Sen. Chuck Schumer discusses the postal reform bill at a news conference outside a midtown Manhattan post office Sunday. Credit: Linda Rosier

Senate Majority Leader Chuck Schumer (D-N.Y.) said Sunday the Senate will begin voting this week on a bipartisan bill to overhaul the U.S. Postal Service, with an eye on improving delivery times.

The bill, which the U.S. House of Representatives passed Tuesday, would provide about $50 billion in savings to the Postal Service over 10 years and codify six days of mail delivery, according to the House Committee on Oversight and Reform.

The Postal Service Reform Act would be the agency’s biggest overhaul in over a decade, Schumer said.

"We've heard so many complaints from Long Islanders — of all different stripes and professions and postal needs — complain how late the mail is," Schumer told Newsday.

The bill would "speed up delivery times" by allowing the Postal Service to invest in more personnel and better equipment after years of cutbacks, Schumer said.

"This is my stamp of approval for postal reform and getting the post office moving again," Schumer said during a news conference outside a midtown Manhattan post office.

The bill, sponsored by Rep. Carolyn Maloney (D-Manhattan), would over a decade save the Postal Service $22.6 billion by requiring future retirees to enroll in Medicare and $27 billion by eliminating a mandate to pre-fund retiree health benefits, according to an oversight committee report.

The Postal Service would probably run out of money by 2024 otherwise after 14 years of deficits, according to the committee that Maloney chairs.

The bill, co-sponsored by more than 100 Congress members from both major parties, also would create an online dashboard of postal performance data.

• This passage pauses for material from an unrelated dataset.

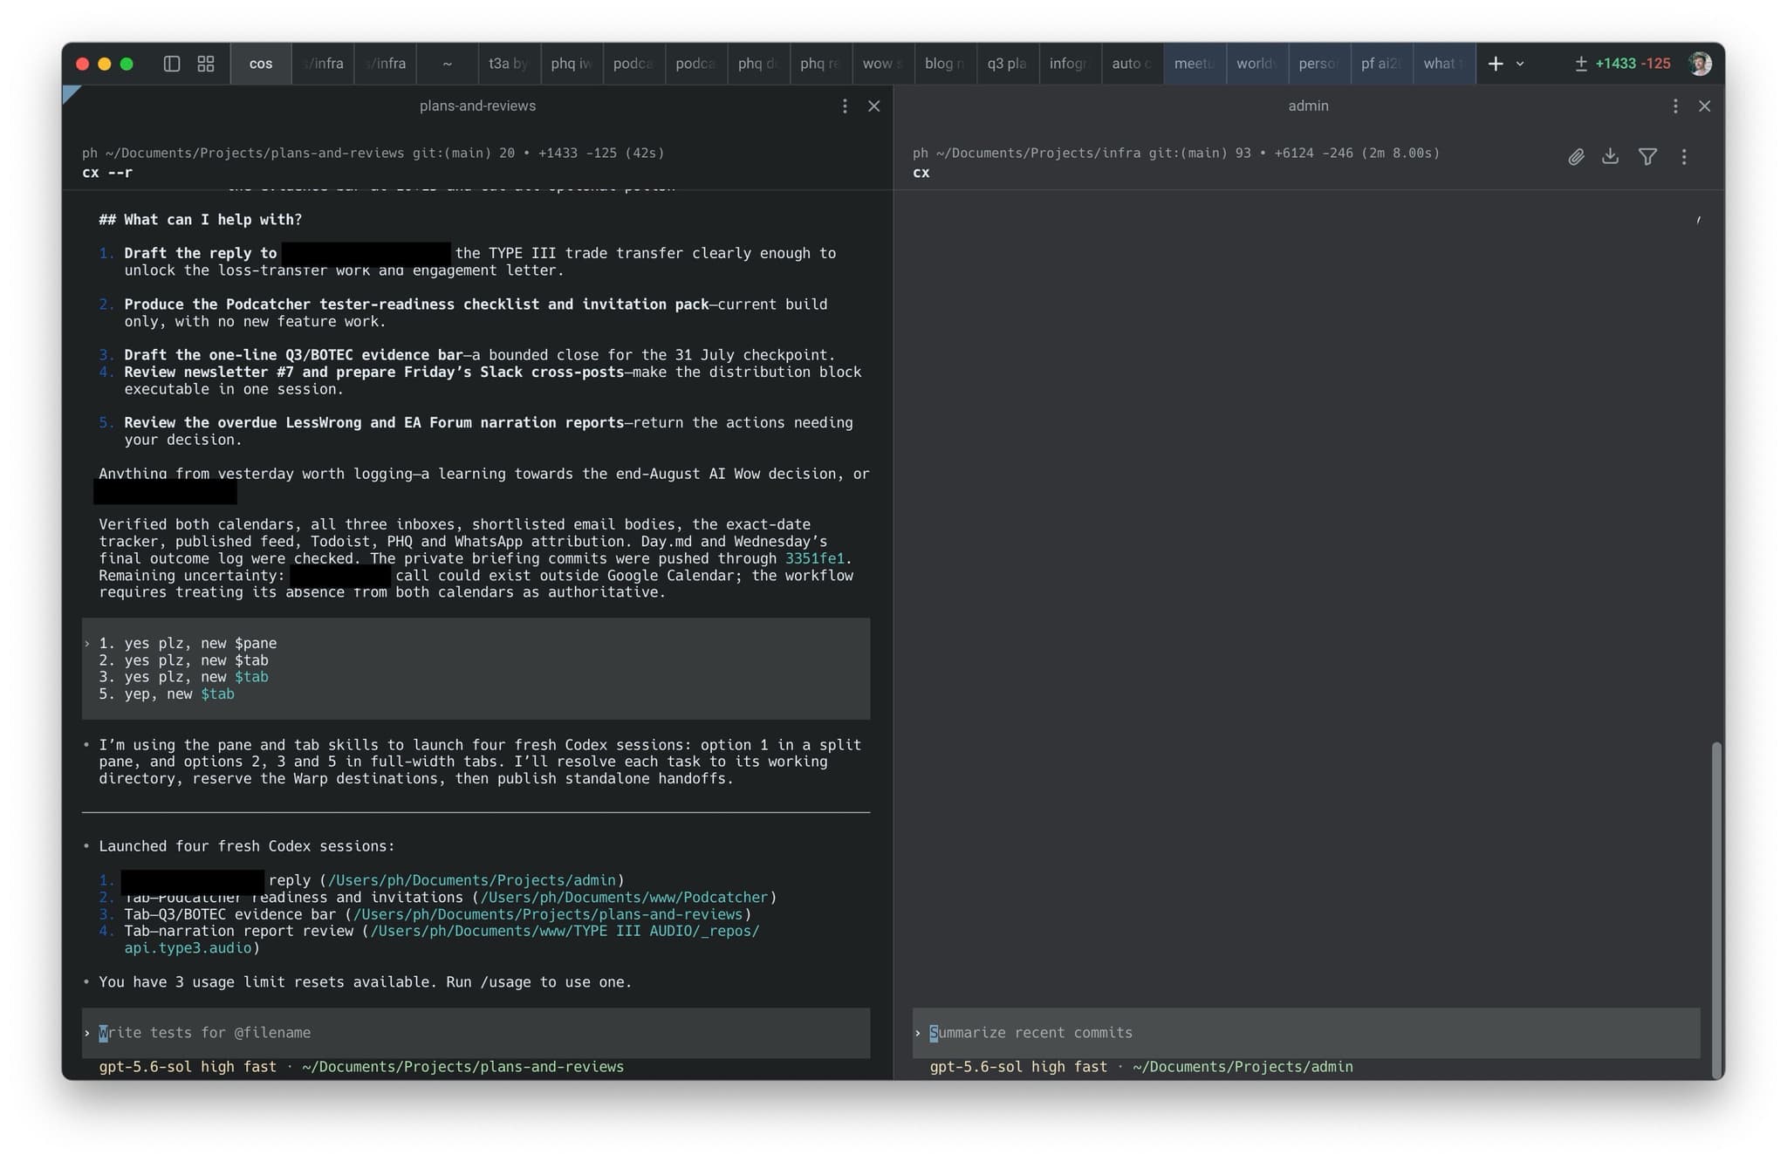1787x1162 pixels.
Task: Click the paperclip attach icon
Action: (1576, 157)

On Long Island, mail delivery slowed during the pandemic, according to a July Newsday report Schumer cited Sunday.

In 2020, 91.6% of mail was delivered on time. By mid-2021, only about 83.8% was.

The slowdown affected small businesses, as well as the delivery of birthday cards, pension checks and medication, Schumer said.

Delivery times improved by the end of 2021, with 89.5% of mail delivered on time, according to the Postal Service’s Office of Inspector General.

Chuck Zlatkin, who represents Long Island and New York City for the American Postal Workers Union, said the bill "is going to enable us to continue to do our work delivering mail to people in a timely fashion."

Schumer said he will bring the bill to the Senate floor for a procedural vote Monday, with a full vote expected at a later date.